Thematic Focus: Cowardice, courage, and redemption
Episode III turns on the actions of Nancy and Mr. Brownlow, two characters from entirely different worlds who struggle to do what is right. Before its happy conclusion, Oliver Twist takes viewers through dark moments and difficult choices.
- In this episode, Brownlow observes: "You can be for the good, or you can be for the bad. Or you can be miserably in between." Invite students to recall a time when they were faced with a difficult moral choice. Have students write about their thinking process and their decision in the context of Brownlow's observation.
- The final episode is subtitled: "In which all is revealed...." As a class, make a list of the major plot lines that have been developed in the first two episodes (focusing on Oliver, Brownlow, Monks, Fagin, Nancy, and Sikes). Make a prediction about how each thread in the plot will be resolved by the end of the film.
- Why did Mr. Brownlow and Mrs. Bedwin argue at the end of Episode II? Why does Brownlow come to his country house, and who does he find there? What does Brownlow learn about himself by helping Oliver?
- Is Nancy a heroic figure? Why does she return to Bill? Have Dickens and the screenwriter made her motives understandable to you?
- What did you learn about Edward Leeford in the scene in which he apologizes to Oliver? How is his life changed by his encounter with Oliver and Brownlow?
- As they pass the gallows, Oliver asks Brownlow why Fagin is condemned for his crimes, yet Edward remains free. What answer does Brownlow give? What explanation would you have given Oliver?
- What is revealed by the text of Edwin Leeford's letter to Agnes? Why do you think screenwriter Alan Bleasdale made Leeford's words the last lines spoken in the film?
- Introduce the concept of poetic justice, "in which virtue is rewarded and vice punished, often in an especially appropriate or ironic manner" (from The American Heritage Dictionary). Was poetic justice served in each main character's case?
- Each of the following characters faces a moral challenge or difficult choice in this episode. Select one character, define his or her dilemma, and describe how the character resolved it.
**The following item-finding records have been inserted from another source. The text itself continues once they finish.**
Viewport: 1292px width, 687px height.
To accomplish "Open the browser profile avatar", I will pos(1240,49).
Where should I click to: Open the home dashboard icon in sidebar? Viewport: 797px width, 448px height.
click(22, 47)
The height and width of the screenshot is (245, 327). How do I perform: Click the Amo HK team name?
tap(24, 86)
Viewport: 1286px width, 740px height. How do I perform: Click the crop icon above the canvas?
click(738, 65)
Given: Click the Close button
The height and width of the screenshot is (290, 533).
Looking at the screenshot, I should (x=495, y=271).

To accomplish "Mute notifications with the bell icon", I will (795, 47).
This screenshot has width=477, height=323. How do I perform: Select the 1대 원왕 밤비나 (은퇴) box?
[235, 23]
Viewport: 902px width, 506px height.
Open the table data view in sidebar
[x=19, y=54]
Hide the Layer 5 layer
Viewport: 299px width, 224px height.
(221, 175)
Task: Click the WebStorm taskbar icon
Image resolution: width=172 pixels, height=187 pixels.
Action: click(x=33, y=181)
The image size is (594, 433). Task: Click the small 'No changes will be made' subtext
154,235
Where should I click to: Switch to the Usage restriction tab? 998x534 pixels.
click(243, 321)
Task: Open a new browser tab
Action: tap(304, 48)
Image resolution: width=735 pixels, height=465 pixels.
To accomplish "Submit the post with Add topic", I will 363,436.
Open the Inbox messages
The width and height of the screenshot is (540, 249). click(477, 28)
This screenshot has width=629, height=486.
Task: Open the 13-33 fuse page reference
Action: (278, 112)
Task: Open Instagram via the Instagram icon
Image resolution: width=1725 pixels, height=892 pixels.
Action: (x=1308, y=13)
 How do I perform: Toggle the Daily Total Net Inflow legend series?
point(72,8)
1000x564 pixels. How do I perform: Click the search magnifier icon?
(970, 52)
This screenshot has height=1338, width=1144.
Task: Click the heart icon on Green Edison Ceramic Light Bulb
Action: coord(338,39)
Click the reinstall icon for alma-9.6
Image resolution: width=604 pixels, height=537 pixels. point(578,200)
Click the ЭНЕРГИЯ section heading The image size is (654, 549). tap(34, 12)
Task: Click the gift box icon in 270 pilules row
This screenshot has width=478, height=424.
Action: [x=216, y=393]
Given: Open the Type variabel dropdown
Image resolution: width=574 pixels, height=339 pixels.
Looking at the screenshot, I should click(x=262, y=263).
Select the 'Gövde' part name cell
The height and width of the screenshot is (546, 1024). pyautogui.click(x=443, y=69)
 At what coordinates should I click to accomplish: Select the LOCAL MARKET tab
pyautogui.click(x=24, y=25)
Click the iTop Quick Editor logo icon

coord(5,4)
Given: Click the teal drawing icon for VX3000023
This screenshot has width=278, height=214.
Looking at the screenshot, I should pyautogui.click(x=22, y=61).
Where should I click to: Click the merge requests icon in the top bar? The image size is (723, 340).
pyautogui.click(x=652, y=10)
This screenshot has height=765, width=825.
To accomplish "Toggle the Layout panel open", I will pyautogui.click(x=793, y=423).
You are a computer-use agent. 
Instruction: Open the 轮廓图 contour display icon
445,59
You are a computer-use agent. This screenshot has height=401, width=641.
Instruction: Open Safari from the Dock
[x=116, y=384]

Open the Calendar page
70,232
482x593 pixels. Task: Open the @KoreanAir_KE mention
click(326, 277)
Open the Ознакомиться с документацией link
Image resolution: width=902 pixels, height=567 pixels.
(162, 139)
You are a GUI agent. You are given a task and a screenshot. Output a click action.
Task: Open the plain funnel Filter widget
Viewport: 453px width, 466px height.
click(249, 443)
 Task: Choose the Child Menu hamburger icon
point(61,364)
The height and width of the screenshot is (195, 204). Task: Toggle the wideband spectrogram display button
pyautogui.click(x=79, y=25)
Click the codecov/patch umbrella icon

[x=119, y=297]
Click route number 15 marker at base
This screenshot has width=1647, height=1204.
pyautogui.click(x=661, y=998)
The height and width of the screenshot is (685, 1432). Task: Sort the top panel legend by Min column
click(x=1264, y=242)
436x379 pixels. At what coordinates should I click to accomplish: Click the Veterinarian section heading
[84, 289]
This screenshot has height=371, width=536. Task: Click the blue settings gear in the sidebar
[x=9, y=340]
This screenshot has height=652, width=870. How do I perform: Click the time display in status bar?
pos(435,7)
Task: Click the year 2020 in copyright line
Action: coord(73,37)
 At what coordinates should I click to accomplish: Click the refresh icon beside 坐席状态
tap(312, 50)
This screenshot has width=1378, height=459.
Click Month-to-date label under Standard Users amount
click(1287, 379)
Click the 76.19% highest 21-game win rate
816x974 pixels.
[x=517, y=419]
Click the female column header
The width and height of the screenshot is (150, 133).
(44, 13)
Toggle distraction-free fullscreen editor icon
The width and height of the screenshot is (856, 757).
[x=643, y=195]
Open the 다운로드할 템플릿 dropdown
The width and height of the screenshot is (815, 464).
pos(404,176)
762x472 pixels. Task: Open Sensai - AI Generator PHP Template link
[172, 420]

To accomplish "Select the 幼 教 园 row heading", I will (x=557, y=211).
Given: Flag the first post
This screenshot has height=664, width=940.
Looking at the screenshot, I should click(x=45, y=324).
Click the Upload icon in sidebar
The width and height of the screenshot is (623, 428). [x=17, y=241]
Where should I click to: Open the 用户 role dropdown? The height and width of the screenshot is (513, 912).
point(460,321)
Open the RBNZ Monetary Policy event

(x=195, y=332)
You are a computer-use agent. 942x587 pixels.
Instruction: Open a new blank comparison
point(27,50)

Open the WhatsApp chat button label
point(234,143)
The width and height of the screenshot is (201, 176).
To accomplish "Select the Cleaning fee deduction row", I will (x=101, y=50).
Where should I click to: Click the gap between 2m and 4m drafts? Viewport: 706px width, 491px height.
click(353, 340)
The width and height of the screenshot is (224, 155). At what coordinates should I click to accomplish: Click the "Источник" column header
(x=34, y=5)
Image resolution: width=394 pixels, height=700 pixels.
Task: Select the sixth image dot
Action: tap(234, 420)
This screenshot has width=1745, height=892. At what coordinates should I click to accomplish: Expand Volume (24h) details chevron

Write or improvise a monologue in the voice of the character as he or she weighs the choice and its consequences.
Edward Leeford (Monks)
- Since the publication of Oliver Twist, many readers have had difficulty understanding Nancy's fidelity to the brutal Bill Sikes. Did you find it natural or unnatural? Probable or improbable? Read Dickens's Preface to Oliver Twist, written for the 1841 edition of the novel. How does he defend the character he created? Paraphrase his argument and respond to it.